Wednesday, December 2, 2009

Chapter 2

Each student will select one question to answer. You must include the page number in the book which assisted you with your answer. Each student will comment on two of their peers responses. No two students may answer the same question.


1. Discuss the assertion: social workers who focus on their clinical work “ought not be expected to do more,” since they are attending to their client’s well-being (or beneficence).

2. Discuss the ethical rationale for the argument that direct-service work should include policy-sensitive and policy-related activities and dimensions? Enumerate specific sensitivities or actions that fall under each of these categories.

3. Discuss the merits of Rawls’ central argument that the “rational person” would likely choose to live in a society like Sweden rather than the United States when operating under the "veil of ignorance."

4. Review Policy Advocacy Challenge 2.1. Can social workers sometimes help their clients participate in the social-policy process?

5. How do deontologists and utilitarians differ in their approach to ethical reasoning? Name one strength and one weakness of each approach.

6. A dilemma in ethical reasoning is that people often encounter two (or more) “partly-good options” so that choices are often not clear cut. Discuss this reality with respect to the merits of active euthanasia or any other controversial policy issue.

7. Discuss some ethical dangers or pitfalls we might experience if we base our ethical choices entirely on consequences, such as funding only those medical procedures that have excellent chances of helping citizens become tax-paying citizens.

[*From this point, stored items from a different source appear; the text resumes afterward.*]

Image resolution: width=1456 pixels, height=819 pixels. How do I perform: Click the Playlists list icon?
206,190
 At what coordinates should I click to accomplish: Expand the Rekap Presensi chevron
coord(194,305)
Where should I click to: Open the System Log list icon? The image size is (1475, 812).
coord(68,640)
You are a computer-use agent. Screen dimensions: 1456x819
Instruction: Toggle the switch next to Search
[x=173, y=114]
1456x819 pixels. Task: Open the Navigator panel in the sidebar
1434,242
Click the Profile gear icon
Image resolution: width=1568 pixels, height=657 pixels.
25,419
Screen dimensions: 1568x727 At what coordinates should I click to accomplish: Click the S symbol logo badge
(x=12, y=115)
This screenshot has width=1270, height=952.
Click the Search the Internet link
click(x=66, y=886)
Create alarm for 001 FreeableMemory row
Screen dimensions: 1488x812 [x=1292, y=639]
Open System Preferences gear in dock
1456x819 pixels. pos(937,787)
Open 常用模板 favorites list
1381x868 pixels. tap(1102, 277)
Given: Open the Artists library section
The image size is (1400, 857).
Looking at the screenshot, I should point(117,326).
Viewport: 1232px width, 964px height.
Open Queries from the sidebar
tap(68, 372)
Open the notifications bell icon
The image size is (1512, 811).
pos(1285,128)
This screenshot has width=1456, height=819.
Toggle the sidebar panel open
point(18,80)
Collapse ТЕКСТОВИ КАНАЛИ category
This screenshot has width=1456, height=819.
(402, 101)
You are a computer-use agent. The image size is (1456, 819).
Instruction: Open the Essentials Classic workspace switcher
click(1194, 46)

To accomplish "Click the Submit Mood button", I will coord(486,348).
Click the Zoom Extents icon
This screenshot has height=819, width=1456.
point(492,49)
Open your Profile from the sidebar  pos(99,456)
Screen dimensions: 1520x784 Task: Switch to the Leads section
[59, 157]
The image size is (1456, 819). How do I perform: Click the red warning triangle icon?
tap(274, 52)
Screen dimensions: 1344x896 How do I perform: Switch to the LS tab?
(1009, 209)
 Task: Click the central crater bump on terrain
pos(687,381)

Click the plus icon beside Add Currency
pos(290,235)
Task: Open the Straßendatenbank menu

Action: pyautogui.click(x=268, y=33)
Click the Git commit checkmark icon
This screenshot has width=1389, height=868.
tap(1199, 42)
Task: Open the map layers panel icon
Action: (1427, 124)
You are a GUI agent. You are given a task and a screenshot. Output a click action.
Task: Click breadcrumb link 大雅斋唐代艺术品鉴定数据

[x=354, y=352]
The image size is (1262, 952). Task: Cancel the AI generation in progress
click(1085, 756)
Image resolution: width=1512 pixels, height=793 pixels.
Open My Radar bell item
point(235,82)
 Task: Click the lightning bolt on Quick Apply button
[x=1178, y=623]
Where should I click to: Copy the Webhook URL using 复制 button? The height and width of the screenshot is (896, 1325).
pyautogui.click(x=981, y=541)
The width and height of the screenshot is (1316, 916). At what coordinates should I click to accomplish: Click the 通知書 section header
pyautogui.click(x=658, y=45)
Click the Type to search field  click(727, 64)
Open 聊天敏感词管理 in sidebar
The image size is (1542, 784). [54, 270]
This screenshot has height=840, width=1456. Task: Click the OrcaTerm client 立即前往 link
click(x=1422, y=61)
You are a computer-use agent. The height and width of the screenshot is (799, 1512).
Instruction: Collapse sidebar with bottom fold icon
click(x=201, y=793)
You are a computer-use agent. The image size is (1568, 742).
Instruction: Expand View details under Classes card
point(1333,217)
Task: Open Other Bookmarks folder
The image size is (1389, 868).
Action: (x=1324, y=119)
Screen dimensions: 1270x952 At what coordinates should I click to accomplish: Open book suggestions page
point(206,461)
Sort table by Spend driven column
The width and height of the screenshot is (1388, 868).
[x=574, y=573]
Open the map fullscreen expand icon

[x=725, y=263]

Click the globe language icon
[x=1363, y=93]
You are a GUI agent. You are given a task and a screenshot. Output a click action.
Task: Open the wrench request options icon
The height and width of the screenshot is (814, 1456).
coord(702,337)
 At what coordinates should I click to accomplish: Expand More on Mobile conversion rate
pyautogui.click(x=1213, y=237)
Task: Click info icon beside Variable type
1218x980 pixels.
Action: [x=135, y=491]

8. Compare and contrast the assumptions of radicals, liberals, and conservatives with regard to government involvement in the economic and social order.

9. With reference to Policy Advocacy Challenge 2.4, discuss some reasons why staff do not divulge to outside authorities the wrong doing of some tenet Healthcare psychiatrists.

10. Discuss the assertion that social workers do not act ethically when they seek to advance their own, or their profession’s self interest.

11. Discuss the assertion that social workers are more likely than other people to emphasize social justice, fairness, and honesty when they participate in policy practice.

12. Discuss how social and medical research has encouraged a revolution in policies dealing with people with schizophrenia during the past 40 years.

13. Discuss the divergent policy recommendations that Richard Hernstein and Claude Fischer would support as a result of their different findings in The Bell Curve and Inequality by Design.

14. Discuss why it is critical that social workers work to change the composition of government. Compare and contrast policies that emanated from a relatively conservative and a relatively liberal presidency or governorship to illustrate the importance of ballot-based advocacy.